++++ Data ++++
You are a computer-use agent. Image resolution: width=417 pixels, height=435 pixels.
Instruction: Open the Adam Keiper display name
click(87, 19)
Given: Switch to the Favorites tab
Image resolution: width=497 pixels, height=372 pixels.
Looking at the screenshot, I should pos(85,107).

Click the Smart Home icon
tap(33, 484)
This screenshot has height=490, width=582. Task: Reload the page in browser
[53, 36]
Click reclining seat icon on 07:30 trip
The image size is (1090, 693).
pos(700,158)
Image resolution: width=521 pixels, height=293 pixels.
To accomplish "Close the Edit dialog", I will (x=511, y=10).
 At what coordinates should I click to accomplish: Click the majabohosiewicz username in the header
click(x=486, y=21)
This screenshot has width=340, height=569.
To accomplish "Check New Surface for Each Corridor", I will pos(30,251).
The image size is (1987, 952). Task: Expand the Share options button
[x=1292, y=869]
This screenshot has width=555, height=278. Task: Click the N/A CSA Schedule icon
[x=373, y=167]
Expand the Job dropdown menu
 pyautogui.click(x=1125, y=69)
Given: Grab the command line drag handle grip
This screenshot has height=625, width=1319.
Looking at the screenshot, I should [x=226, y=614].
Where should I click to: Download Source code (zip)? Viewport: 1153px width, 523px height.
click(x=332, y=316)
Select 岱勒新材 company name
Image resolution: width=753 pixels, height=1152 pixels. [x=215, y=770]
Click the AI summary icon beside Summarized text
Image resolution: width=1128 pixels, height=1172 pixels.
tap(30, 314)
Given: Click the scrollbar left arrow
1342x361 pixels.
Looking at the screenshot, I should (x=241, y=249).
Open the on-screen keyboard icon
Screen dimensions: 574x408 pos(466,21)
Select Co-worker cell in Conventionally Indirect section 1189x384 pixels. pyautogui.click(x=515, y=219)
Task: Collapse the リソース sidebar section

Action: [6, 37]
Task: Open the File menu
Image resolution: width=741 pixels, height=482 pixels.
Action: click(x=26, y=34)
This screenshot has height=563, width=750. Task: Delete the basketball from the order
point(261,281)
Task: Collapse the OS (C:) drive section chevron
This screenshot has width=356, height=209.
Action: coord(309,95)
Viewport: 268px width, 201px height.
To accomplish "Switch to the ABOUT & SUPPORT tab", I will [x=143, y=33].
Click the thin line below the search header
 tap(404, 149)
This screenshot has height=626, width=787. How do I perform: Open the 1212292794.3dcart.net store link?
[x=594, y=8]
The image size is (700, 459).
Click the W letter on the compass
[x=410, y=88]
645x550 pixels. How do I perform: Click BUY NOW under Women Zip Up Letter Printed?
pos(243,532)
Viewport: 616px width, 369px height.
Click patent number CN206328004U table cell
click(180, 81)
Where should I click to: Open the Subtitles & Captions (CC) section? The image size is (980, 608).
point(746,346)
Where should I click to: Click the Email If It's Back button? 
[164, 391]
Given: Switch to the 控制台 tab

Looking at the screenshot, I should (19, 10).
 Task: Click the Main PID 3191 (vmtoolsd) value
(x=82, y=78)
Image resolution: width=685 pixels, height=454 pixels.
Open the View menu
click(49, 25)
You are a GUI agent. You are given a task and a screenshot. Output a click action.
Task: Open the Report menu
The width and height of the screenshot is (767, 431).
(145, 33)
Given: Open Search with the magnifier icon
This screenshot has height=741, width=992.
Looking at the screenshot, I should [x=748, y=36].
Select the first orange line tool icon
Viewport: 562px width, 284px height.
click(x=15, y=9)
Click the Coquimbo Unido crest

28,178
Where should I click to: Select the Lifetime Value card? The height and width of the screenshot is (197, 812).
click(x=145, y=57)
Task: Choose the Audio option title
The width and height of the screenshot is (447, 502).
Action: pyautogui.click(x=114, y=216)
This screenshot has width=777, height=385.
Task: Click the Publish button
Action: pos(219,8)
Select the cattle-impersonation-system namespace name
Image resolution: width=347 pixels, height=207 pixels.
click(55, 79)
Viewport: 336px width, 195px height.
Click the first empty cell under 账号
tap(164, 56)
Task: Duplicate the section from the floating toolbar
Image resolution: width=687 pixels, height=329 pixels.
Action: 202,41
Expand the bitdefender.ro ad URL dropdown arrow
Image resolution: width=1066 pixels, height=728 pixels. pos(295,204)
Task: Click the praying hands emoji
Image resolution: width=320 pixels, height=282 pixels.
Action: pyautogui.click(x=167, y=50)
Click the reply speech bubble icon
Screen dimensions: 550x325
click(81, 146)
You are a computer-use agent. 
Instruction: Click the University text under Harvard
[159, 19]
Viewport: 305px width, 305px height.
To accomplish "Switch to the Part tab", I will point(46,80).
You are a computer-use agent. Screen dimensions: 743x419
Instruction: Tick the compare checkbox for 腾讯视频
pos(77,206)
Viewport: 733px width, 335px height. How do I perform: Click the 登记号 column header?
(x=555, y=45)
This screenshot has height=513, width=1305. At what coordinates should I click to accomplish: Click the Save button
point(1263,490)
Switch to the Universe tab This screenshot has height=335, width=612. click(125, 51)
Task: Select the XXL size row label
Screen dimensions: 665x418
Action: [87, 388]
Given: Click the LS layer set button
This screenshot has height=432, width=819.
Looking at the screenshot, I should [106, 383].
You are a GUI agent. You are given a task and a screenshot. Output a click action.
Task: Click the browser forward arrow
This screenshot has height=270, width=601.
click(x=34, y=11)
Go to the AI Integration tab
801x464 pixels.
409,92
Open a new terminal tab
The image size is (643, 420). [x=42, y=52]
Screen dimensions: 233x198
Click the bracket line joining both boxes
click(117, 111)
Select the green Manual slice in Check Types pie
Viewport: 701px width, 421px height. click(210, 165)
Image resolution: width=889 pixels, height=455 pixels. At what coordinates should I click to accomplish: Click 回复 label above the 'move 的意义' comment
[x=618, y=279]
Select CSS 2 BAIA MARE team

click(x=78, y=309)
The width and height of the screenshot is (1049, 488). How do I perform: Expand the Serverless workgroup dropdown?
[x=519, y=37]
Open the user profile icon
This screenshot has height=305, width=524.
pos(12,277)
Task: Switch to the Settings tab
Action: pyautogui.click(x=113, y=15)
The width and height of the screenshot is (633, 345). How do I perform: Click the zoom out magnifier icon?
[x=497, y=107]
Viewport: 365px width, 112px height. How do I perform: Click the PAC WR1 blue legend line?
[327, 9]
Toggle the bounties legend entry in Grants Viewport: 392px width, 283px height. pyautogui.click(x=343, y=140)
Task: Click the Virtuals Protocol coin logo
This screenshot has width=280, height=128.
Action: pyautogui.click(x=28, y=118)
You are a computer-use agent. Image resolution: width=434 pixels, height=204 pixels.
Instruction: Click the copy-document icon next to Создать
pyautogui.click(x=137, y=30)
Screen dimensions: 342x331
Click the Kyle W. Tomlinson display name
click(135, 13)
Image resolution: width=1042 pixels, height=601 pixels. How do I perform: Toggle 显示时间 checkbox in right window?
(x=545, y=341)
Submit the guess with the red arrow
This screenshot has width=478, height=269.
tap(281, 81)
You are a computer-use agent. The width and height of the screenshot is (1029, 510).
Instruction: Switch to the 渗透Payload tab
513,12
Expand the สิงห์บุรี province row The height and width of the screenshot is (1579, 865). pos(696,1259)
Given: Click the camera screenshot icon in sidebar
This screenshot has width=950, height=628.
++++
Reprint exactly the lines above that start at the one with "645x550 pixels. How" and end at the one with "Task: Choose the Audio option title", keeping both and adding none.

645x550 pixels. How do I perform: Click BUY NOW under Women Zip Up Letter Printed?
pos(243,532)
Viewport: 616px width, 369px height.
Click patent number CN206328004U table cell
click(180, 81)
Where should I click to: Open the Subtitles & Captions (CC) section? The image size is (980, 608).
point(746,346)
Where should I click to: Click the Email If It's Back button? 
[164, 391]
Given: Switch to the 控制台 tab

Looking at the screenshot, I should (19, 10).
 Task: Click the Main PID 3191 (vmtoolsd) value
(x=82, y=78)
Image resolution: width=685 pixels, height=454 pixels.
Open the View menu
click(49, 25)
You are a GUI agent. You are given a task and a screenshot. Output a click action.
Task: Open the Report menu
The width and height of the screenshot is (767, 431).
(145, 33)
Given: Open Search with the magnifier icon
This screenshot has height=741, width=992.
Looking at the screenshot, I should [x=748, y=36].
Select the first orange line tool icon
Viewport: 562px width, 284px height.
click(x=15, y=9)
Click the Coquimbo Unido crest

28,178
Where should I click to: Select the Lifetime Value card? The height and width of the screenshot is (197, 812).
click(x=145, y=57)
Task: Choose the Audio option title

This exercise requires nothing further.